XPO1 is frequently overexpressed in multiple hematological malignancies, highlighting the attractiveness of targeting XPO1 as a therapeutic strategy. However, the therapeutic potential of XPO1 inhibition in NKTL was still not well documented. Here, we demonstrated that XPO1 is highly expressed in NKTL and is correlated with poor prognosis, suggesting that XPO1 is a potential target in NKTL. In addition, we identified YY1 as a transcriptional factor that bound to XPO1 promoter to activate its expression. Functional studies revealed that pharmacological inhibition of XPO1 using selinexor effectively blocks CDK4/6-pRB-E2F-c-Myc signaling, resulting in cell cycle arrest and apoptosis in sensitive cells. Transcriptomic analysis identified that dysfunction in cell cycle machinery may contribute to selinexor resistance, as resistant cells restore the expression of cycle-related genes to evade cell death.
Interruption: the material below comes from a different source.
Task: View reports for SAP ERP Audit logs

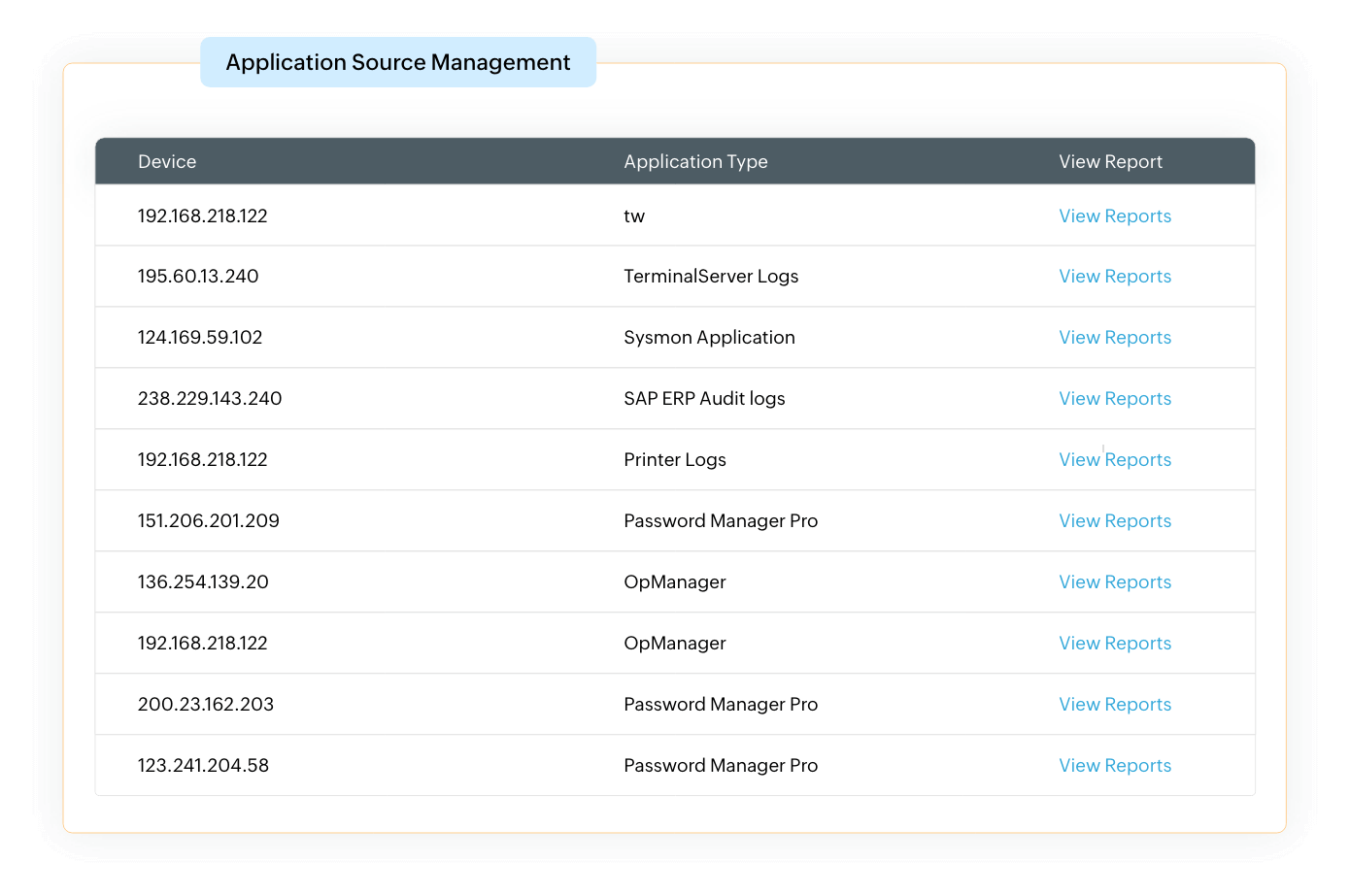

High-throughput screening utilizing a panel of 130 cell cycle inhibitors identified CDK4/6 inhibitors as sensitizers to selinexor in resistant cells. Mechanistically, the combination of CDK4/6 inhibitors and selinexor led to an enhanced inhibition of pRB-E2F-c-Myc signaling. Additionally, compassionate use of selinexor in combination with chemotherapy (gemcitabine, oxaliplatin) in three Refectory/Relapsed (R/R) NKTL patients achieved favorable clinical outcomes. Our data unveil a novel mechanism by which XPO1 inhibition blocks CDK4/6-pRb-E2F-c-Myc signaling, providing a rationale for the combination of CDK4/6 with XPO1 inhibitors for NKTL treatment. RNA-seq for YT treated with DMSO or selinexor, while NK-S1 treated with DMSO, selinexor, abemaciclib or combination (duplicate).